After Polonnaruwa, Sinhalese power shifted to the southwest of the island, and between 1253 and 1400 there were another five different capitals, none of them as powerful as Anuradhapura or Polonnaruwa. Meanwhile, the powerful kingdom of Jaffna expanded to cover a huge part of the island. When Arab traveller Ibn Batuta visited Ceylon in 1344, he reported that it extended south as far as Puttalam.

With the decline of the Sinhalese northern capitals and the ensuing Sinhalese migration south, a wide jungle buffer zone separated the northern, mostly coastal Tamil settlements and the southern, interior Sinhalese settlements. For many centuries, this jungle barrier kept Sinhalese and Tamils largely apart, sowing the seeds for Sri Lanka’s ethnic dichotomy.

Trade & Conquest

Enter the Portuguese
At the heart of the Indian Ocean, Sri Lanka had been a trading hub even before Arab traders arrived in the 7th century AD with their new Islamic faith. Gems, cinnamon, ivory and elephants were the valued items of commerce. Early Muslim settlements took hold in Jaffna and Galle, but the arrival of a European power, focused as much on domination as trade, forced many Muslims inland to flee persecution.

When the Portuguese arrived in 1505, Sri Lanka had three main kingdoms: the Tamil kingdom of Jaffna, and Sinhalese kingdoms in Kandy and Kotte (near Colombo). Lorenço de Almeida, the son of the Portuguese Viceroy of India, established friendly relations with the Kotte kingdom and gained a monopoly on the valuable spice trade. The Portuguese eventually gained control of the Kotte kingdom.
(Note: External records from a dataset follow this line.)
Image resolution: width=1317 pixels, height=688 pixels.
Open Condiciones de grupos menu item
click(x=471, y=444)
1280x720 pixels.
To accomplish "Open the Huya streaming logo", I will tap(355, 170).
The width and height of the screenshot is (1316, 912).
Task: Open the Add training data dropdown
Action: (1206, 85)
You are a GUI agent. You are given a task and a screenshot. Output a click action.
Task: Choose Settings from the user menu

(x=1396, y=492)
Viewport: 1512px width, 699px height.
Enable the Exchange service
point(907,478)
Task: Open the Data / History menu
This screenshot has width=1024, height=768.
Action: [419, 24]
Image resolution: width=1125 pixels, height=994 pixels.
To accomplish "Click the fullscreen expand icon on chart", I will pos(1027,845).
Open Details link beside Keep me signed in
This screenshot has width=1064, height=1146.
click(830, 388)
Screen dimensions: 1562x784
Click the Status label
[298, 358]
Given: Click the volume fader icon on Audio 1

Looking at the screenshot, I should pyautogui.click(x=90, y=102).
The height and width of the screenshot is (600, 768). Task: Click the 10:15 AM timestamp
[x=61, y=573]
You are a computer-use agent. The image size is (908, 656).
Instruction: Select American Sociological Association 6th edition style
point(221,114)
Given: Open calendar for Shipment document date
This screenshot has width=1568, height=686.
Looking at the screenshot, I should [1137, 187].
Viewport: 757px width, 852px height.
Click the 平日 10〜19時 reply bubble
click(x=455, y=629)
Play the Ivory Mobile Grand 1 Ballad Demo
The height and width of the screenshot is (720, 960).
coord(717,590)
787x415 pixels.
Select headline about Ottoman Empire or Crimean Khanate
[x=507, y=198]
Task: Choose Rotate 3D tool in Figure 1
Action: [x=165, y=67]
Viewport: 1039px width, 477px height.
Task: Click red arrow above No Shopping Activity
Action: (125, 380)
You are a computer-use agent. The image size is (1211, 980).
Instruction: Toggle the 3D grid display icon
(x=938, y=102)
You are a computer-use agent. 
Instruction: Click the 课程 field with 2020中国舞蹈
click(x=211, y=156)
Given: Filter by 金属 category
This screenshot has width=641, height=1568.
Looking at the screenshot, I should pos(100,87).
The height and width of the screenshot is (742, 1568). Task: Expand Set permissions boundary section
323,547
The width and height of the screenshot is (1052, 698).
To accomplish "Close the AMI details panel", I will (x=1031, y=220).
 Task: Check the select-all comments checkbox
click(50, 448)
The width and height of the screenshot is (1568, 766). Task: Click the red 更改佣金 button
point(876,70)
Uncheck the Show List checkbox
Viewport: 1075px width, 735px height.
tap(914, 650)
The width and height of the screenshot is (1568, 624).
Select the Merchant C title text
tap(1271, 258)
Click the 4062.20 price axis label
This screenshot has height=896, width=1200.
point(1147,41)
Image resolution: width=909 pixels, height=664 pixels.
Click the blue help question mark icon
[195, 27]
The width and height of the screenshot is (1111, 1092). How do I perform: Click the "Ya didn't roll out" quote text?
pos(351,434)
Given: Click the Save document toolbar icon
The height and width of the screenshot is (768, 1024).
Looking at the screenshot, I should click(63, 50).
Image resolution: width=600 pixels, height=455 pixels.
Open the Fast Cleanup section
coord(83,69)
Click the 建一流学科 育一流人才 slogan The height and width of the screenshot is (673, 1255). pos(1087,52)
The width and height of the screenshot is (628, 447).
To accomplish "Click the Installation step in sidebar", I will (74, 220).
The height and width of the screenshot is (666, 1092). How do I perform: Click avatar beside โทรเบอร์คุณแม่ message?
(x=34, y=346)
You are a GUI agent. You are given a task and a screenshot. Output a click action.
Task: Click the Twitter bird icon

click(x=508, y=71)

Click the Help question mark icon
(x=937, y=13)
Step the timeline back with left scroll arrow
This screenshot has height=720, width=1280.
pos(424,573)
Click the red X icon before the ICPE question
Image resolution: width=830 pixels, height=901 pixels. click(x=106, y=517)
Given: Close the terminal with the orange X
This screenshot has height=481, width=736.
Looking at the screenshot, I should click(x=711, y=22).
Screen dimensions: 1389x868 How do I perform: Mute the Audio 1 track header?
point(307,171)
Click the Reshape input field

Tamil-Portuguese relations were less cordial and Jaffna successfully resisted two Portuguese expeditions before falling in 1619, at which point the Portuguese destroyed Jaffna’s many beautiful Hindu temples and its royal library. Portugal eventually took over the entire west coast, then the east, but the Kandyan kingdom in the central highlands steadfastly resisted domination.
The Portuguese brought along religious orders, including the Dominicans and Jesuits. Many coastal communities converted, but other resistance to Christianity was met with massacres and the destruction of local temples. Buddhists fled to Kandy, and the Hill Country city assumed its role as protector of the Buddhist faith, a sacred function solidified by another three centuries of unsuccessful attempts at domination by European powers.

The Dutch & the British
In 1602 the Dutch arrived, just as keen as the Portuguese on dominating the lucrative traffic in Indian Ocean spices. In exchange for Sri Lankan autonomy, the Kandyan king, Rajasinha II, gave the Dutch a monopoly on the spice trade. Despite the deal, the Dutch made repeated unsuccessful attempts to subjugate Kandy during their 140-year rule.
The Dutch were more industrious than the Portuguese, and canals were built along the west coast to transport cinnamon and other crops. Some can be seen around Negombo today. The legal system of the Dutch era still forms part of Sri Lanka’s legal canon.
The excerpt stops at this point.